Un graffiti vient d’apparaître en périphérie de Nantes : «Steve, mort pour la musique». C’est la dernière création d’une longue série pour que la mémoire du jeune homme tué lors d’une charge policière 7 ans plus tôt ne soit pas oubliée.
Le 21 juin 2019, des centaines de personnes font la fête sur un quai de l’île de Nantes, qui se situe à plusieurs mètres au-dessus de la Loire. Une zone de friches et de boites de nuit où, depuis des années, les free party sont autorisées. Elles ne dérangent personne et apportent de la joie à toute une génération de nantais et nantaises.
Sans motif, les forces de l’ordre lourdement armées se massent autour de la fête et, au milieu de la nuit, elles lancent l’assaut. Ivres de violence, les agents tirent des dizaines de grenades lacrymogènes dans la pénombre, lâchent des chiens, tabassent des personnes au sol, fracturent des os, envoient des grenades explosives et tirent des balles en caoutchouc. L’agression provoque des dizaines de blessé·es, des centaines de traumatisé·es et, surtout, au moins 12 personnes tombent dans l’eau sombre et dangereuse de la Loire. Steve, 24 ans, fan de musique techno, disparaît.
Le lendemain, la presse locale parle d’une soirée «houleuse». Notre média dévoile les premiers témoignages et les vidéos de la charge, montrant une sauvagerie inouïe et un mépris total pour la vie des teufeurs et teufeuses. Sur les images, des jeunes hurlent aux policiers que des gens sont «tombés dans la Loire», et ils continuent à frapper et envoyer du gaz. Aucun secours n’est envoyé.
On apprend alors que les forces de l’ordre ont chargé après qu’un DJ ait diffusé le morceau «Porcherie», une chanson des Bérus contre le Front National. Certains policiers criaient « sales gauchistes ». À leur tête, un commissaire d’extrême droite, Grégoire Chassaing, qui avait déjà fait preuve d’une brutalité extrême contre les manifestations nantaises, notamment lors des Gilets jaunes. L’attaque de la fête de la musique est à la fois la continuité des méthodes répressives appliquées pendant des années, et un moment de pur fascisme. Un défoulement policier contre des jeunes qui dansent. Il y aurait pu y avoir des dizaines de morts dans le fleuve cette nuit là.
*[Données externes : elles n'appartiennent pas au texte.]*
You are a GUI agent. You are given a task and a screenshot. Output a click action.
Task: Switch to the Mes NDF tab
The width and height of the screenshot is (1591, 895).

En 2019, l’affaire avait suscité une immense émotion à Nantes et une mobilisation puissante durant des mois. Face aux éléments accablants et à la pression populaire, la justice avait fini par mettre en examen la maire, le préfet et son adjoint, ainsi que le commissaire. Mais faute d’un rapport de force durable, l’affaire judiciaire s’était dégonflée : la mairie et le préfet ont été mis hors de cause. Le seul à comparaître a été le commissaire Grégoire Chassaing qui a depuis été relaxé et a obtenu des promotions. En parallèle, le mouvement Free Party est toujours plus durement réprimé et diffamé.
Sept ans après cette nuit terrible, le souvenir de Steve et des dizaines de personnes blessées le 21 juin 2019 reste dans tous les esprits.